[Prompt]:
Rewrite the records from the line with "Screen dimensions: 290x218" to the line with "Action: tap(37, 123)", swapping "label" for "tag" and keeping everything else the same. Omit the pictures.

[Available data]:

═══

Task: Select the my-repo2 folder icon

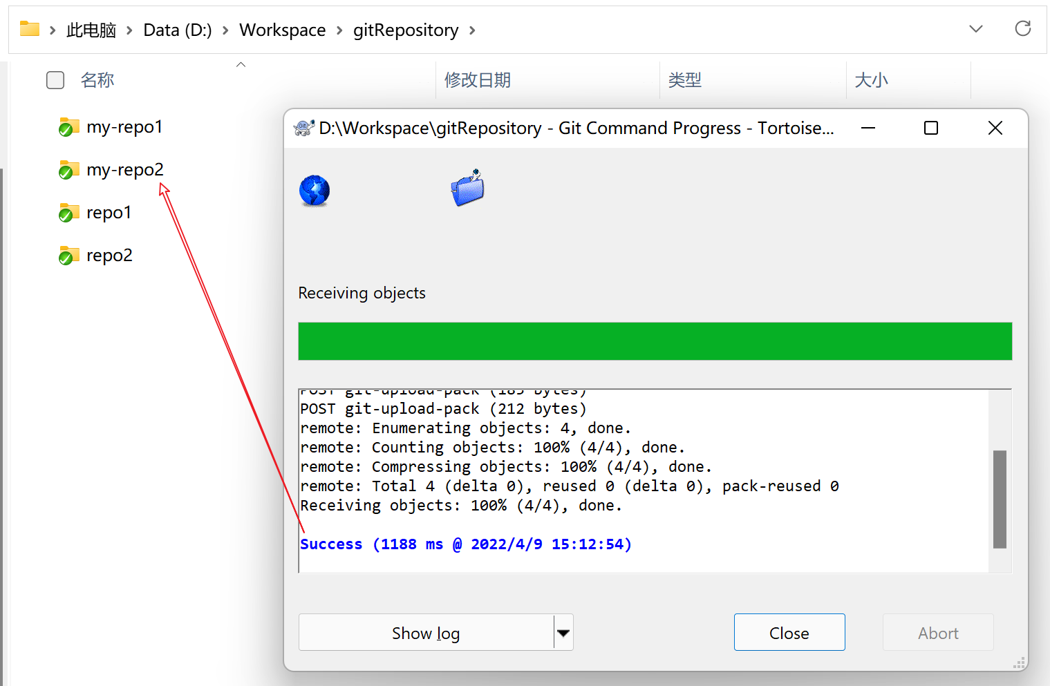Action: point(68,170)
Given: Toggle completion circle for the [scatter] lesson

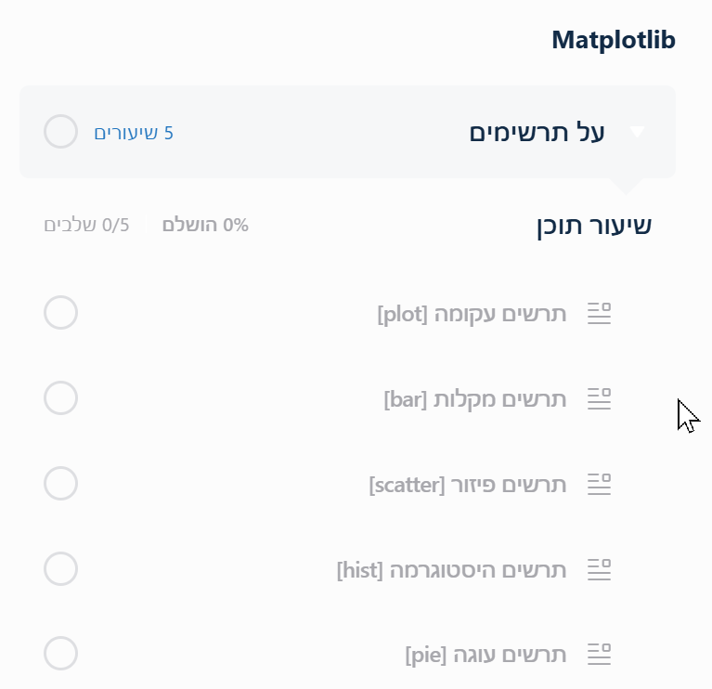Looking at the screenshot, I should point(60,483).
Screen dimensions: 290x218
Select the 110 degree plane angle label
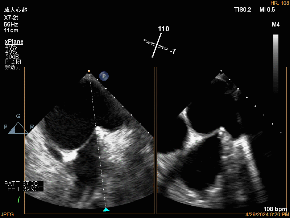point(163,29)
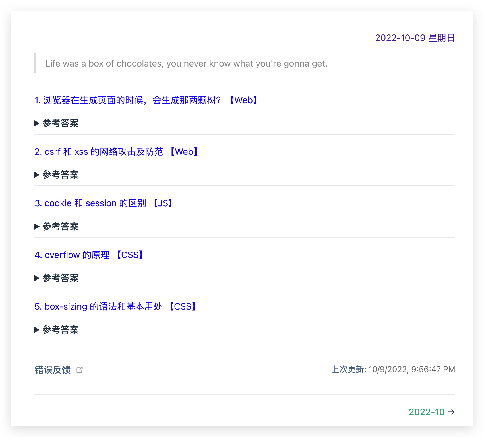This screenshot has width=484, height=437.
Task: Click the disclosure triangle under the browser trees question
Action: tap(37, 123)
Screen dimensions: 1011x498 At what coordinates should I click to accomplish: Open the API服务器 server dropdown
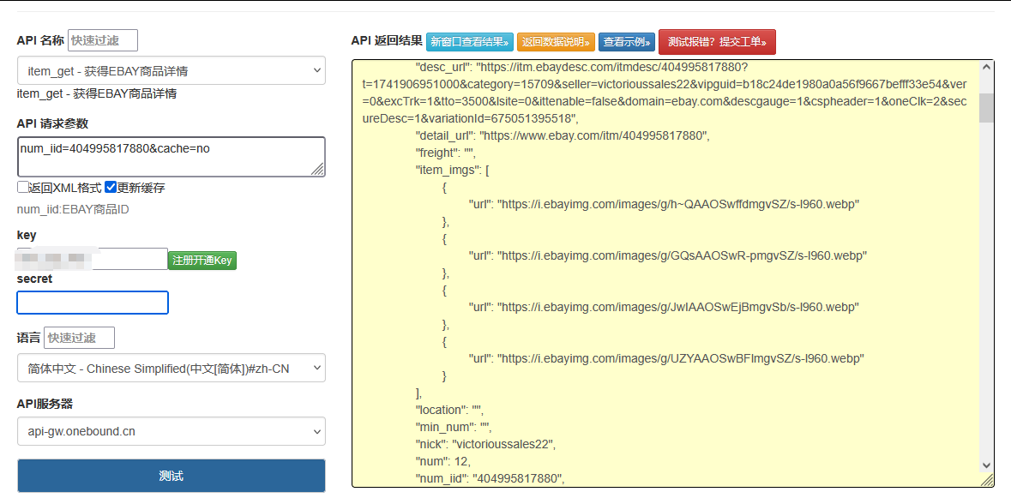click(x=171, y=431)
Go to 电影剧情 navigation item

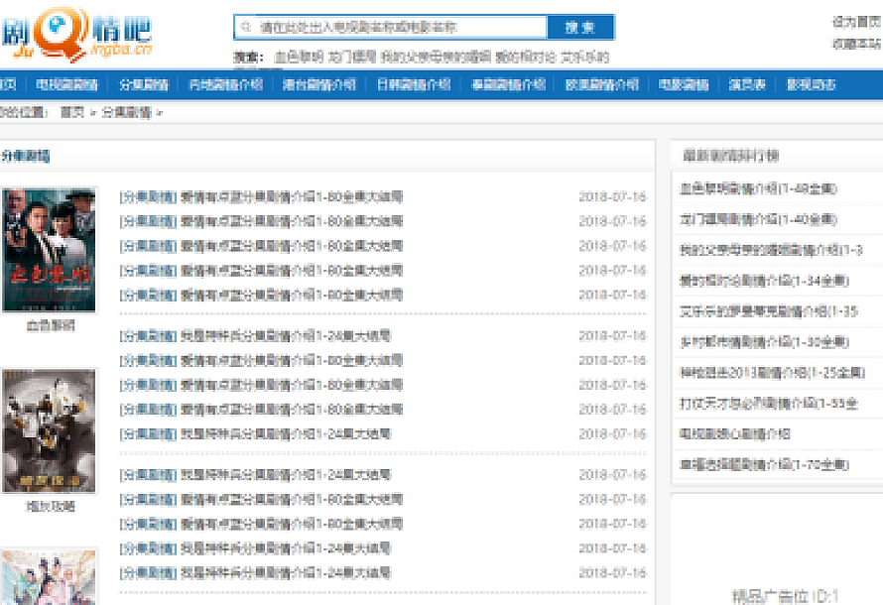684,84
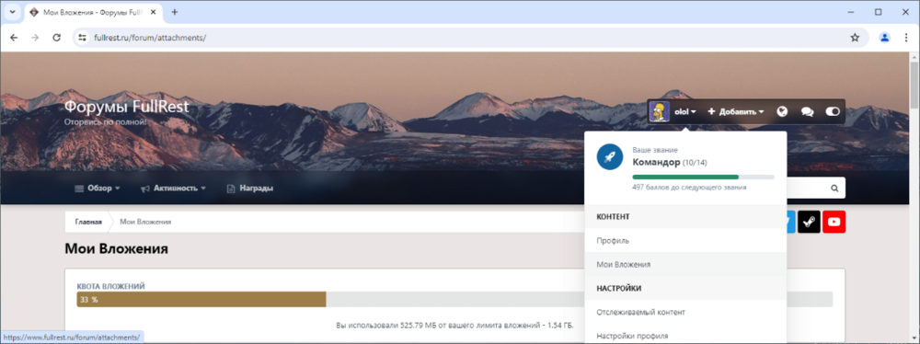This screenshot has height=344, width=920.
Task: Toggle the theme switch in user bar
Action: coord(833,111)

═══

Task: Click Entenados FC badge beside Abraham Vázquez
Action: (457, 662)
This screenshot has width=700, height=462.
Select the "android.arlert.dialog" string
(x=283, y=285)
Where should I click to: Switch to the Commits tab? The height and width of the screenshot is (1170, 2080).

═══

[Solution]:
Screen dimensions: 290x218
Select the 110 degree plane angle tag
point(163,29)
This screenshot has width=484, height=437.
Task: Click the disclosure triangle under the browser trees question
Action: tap(37, 123)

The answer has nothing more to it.